The success of dopaminergic interventions in the treatment of Parkinson's disease (PD) symptoms has been significant. Nevertheless, a misdiagnosis of PD can cause psychological trauma and unnecessarily expose patients to PD drugs. Additionally, as new, and possibly neuroprotective, drugs become available for the treatment of PD, early and accurate diagnosis will become increasingly important. As the diagnosis of PD is usually based on subjective clinical assessment of overt symptomatology [1], the need for an objective and reproducible battery of diagnostic tests is great. Medical imagery offers some hope for the objective diagnosis of PD (e.g. 18F-dopa positron emission tomography [2]), but these techniques tend to be expensive, and inaccessible to patients living in remote areas. What is truly needed is a low-cost objective test battery that might be used in situations where (a) movement disorder specialists are unavailable to render expert diagnoses, and (b) medical imaging is inaccessible.

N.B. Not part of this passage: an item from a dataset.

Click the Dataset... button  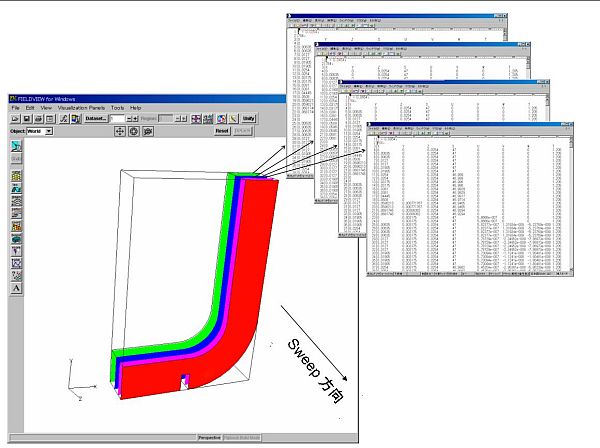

Montgomery et al. [3, 4] have published one of the better known objective PD batteries, incorporating measures of motor performance, olfaction, and mood. The aggregate of all subtests of this battery has demonstrated good diagnostic properties, with a sensitivity of approximately 70%, and a specificity of approximately 90%. Given that the primary symptoms of PD are motoric [1], however, it is interesting to note that the sensitivity of the motor task in this PD battery is approximately 50% [3, 4], indicating that diagnoses based solely on this subtest are not much better than chance. As the predictive power of a battery increases with the addition of each valid and independent subtest, it is important to evaluate motor performance paradigms that may produce better predictive validity.
The global slowing that is consistently demonstrated by PD patients suggests that measures of cognitive or motor speed are logical methods for obtaining quantitative measurements of PD severity. As reaction time (RT) and movement time (MT) have repeatedly been demonstrated to show substantive and significant deficits in PD populations (for a review of this literature, see Gauntlett-Gilbert et al. [5]), these indicators are (by definition) capable of distinguishing individuals with PD from healthy participants. Despite this fact, however, the motor subtest of the PD battery described by Montgomery et al. [3, 4] remains the only significant attempt at evaluating diagnostic accuracy with these chronometric indicators. Although this subtest measures both RT and MT, the task is performed in a biomechanically complicated fashion that requires the participant to move his/her hand in an arc (i.e. wrist flexion and extension) to aim at LED targets. This test assesses both rigidity and bradykinesia within the same task – and while this is a conceptually defensible measurement decision, the resulting inter-subject variability may overwhelm group differences, and confound diagnostic accuracy. It is, therefore, worth examining the extent to which a simpler paradigm might be used to distinguish PD patients from healthy participants.
The goal of this study, therefore, is to evaluate the diagnostic properties of a choice reaction time task that uses a simple external response console (i.e. a "button box"), similar to other similar response time tasks extant within the PD literature.